The White Bull (also known as the White Bull Inn) is a public house and inn on Church Street (formerly one of the Roman Watling Streets) in the English village of Ribchester, Lancashire. It dates to 1707 and is a Grade II listed building with some unique exterior features.

The building, which overlooks The Hillock, the ancient centre of the village, is made of sandstone with slate roofs, in two storeys and four bays.  On the front is a protruding two-storey gabled porch with two pairs of Doric columns, possibly taken from a nearby Roman fort, specifically the tepidarium of the Roman baths. They are believed to have been recovered from the bed of the River Ribble.

The doorway has a moulded surround.  Above the portico is a rustic wooden representation of a white bull. The right bay has been altered and contains a door and modern shop windows.  To the left, a former stable has a doorway with a plain surround, a blocked doorway converted into a window with a dated lintel, and a circular pitching hole. The original door, to the right of today's, was filled in in the 1940s.

SUPPLIED INFORMATION -
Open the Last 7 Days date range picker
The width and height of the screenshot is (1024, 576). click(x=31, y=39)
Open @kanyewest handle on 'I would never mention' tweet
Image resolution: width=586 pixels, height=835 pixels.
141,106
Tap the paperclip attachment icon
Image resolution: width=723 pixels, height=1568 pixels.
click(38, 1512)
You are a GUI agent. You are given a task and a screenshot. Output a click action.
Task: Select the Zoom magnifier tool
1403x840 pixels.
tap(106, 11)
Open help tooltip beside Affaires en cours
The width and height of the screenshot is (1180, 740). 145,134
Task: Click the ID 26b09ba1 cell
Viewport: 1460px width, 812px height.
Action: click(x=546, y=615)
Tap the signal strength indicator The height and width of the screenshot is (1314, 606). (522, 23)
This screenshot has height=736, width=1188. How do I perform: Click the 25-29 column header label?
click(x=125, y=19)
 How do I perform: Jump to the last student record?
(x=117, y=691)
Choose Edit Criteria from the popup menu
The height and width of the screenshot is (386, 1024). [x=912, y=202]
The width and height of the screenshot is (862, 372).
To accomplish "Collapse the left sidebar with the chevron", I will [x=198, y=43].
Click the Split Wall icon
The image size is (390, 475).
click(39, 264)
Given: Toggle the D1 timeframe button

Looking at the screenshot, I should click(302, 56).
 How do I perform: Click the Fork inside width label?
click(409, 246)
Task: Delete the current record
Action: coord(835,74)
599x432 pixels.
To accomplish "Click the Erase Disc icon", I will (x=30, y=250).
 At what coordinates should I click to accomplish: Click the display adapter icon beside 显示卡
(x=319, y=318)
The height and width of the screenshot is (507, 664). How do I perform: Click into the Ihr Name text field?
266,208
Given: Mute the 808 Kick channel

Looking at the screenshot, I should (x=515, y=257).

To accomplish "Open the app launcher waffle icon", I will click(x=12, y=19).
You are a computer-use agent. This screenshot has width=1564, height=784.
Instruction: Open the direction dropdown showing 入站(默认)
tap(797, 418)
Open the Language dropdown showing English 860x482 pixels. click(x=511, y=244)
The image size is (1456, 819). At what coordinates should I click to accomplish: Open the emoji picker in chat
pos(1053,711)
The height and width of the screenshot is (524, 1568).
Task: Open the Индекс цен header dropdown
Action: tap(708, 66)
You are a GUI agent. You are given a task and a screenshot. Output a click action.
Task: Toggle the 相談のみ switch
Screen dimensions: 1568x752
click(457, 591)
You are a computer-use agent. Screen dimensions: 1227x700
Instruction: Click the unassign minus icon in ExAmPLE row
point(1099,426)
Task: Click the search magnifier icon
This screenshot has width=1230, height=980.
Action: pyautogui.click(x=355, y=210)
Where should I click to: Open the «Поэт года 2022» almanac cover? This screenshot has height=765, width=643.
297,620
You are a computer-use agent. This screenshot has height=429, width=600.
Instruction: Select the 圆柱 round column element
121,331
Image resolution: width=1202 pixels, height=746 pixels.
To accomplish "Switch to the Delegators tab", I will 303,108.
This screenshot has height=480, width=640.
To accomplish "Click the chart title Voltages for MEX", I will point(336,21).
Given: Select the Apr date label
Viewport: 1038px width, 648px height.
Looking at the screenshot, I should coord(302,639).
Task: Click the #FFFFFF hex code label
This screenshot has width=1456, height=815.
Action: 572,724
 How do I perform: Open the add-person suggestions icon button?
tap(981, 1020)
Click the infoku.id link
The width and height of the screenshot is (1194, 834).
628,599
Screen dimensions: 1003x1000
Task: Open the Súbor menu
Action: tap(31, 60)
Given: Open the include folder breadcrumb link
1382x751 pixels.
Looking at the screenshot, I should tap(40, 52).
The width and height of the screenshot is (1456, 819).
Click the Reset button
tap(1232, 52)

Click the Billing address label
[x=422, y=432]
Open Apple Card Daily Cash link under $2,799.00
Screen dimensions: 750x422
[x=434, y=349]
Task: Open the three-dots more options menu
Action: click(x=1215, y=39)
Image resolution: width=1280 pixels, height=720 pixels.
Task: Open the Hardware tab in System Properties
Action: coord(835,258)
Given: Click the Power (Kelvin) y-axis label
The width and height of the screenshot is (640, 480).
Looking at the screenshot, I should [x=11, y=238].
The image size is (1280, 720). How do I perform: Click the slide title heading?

GOAL - Repeat the passage on the White Bull word for word, from "The White Bull (also" to "unique exterior features.".

ANSWER BELOW -
The White Bull (also known as the White Bull Inn) is a public house and inn on Church Street (formerly one of the Roman Watling Streets) in the English village of Ribchester, Lancashire. It dates to 1707 and is a Grade II listed building with some unique exterior features.